■ **Extract**
=== Section Start ===

Being highly dependent on foreign investors for its prodigious capital needs, India has always been on the back foot when it comes to enforcing its tax laws on multinational corporations (MNCs) and foreign investors. Ambiguities in law and public face-offs between the taxman and global corporations have also sullied India’s image as a friendly place to do business. It is therefore welcome that India has become a signatory to the OECD’s Convention on Base Erosion and Profit Shifting (BEPS). By standardising tax and compliance rules across countries and over-riding more than 3,000 bilateral tax treaties, the anti-BEPS framework arms governments with the tools to crack down on MNCs which exploit tax arbitrage to shift profits to low or zero-tax regimes. By “looking through” fictitious holding structures to tax firms in the country where the bulk of their value creation originates, the anti-BEPS initiative is broadly expected to improve tax revenues for large consumer economies such as India.

=== Section End ===

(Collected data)
=== Section Start ===

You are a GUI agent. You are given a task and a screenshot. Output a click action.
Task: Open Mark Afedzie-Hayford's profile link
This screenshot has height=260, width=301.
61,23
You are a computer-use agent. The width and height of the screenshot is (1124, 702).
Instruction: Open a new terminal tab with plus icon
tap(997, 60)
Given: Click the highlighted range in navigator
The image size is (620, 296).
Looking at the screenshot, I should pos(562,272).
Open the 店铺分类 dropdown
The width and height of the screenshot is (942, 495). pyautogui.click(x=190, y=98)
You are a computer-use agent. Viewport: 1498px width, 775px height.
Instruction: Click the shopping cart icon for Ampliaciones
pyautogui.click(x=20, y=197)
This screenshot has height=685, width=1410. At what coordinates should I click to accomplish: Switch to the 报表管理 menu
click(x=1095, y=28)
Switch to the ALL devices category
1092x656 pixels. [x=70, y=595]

=== Section End ===
=== Section Start ===

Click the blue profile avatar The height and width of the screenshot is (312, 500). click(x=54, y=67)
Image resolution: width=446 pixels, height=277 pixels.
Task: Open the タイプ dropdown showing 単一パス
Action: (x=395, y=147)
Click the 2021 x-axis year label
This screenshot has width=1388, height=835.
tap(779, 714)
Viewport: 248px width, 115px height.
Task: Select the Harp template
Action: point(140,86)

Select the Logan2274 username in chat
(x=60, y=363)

=== Section End ===

■ **What you need to do**
Decide whether each statement below agrees with the text on India and BEPS, answering yes or no and quoting the words of the text that settle it: (a) India has become a signatory to the OECD's convention on Base Erosion and Profit Shifting. (b) The anti-BEPS framework over-rides fewer than 1,000 bilateral tax treaties. (c) The anti-BEPS initiative is expected to lower tax revenues for large consumer economies such as India. The records have nothing to do with the text.

■ **Written solution**
(a) Yes: "India has become a signatory to the OECD’s Convention on Base Erosion and Profit Shifting (BEPS)"
(b) No: "over-riding more than 3,000 bilateral tax treaties"
(c) No: "the anti-BEPS initiative is broadly expected to improve tax revenues for large consumer economies such as India"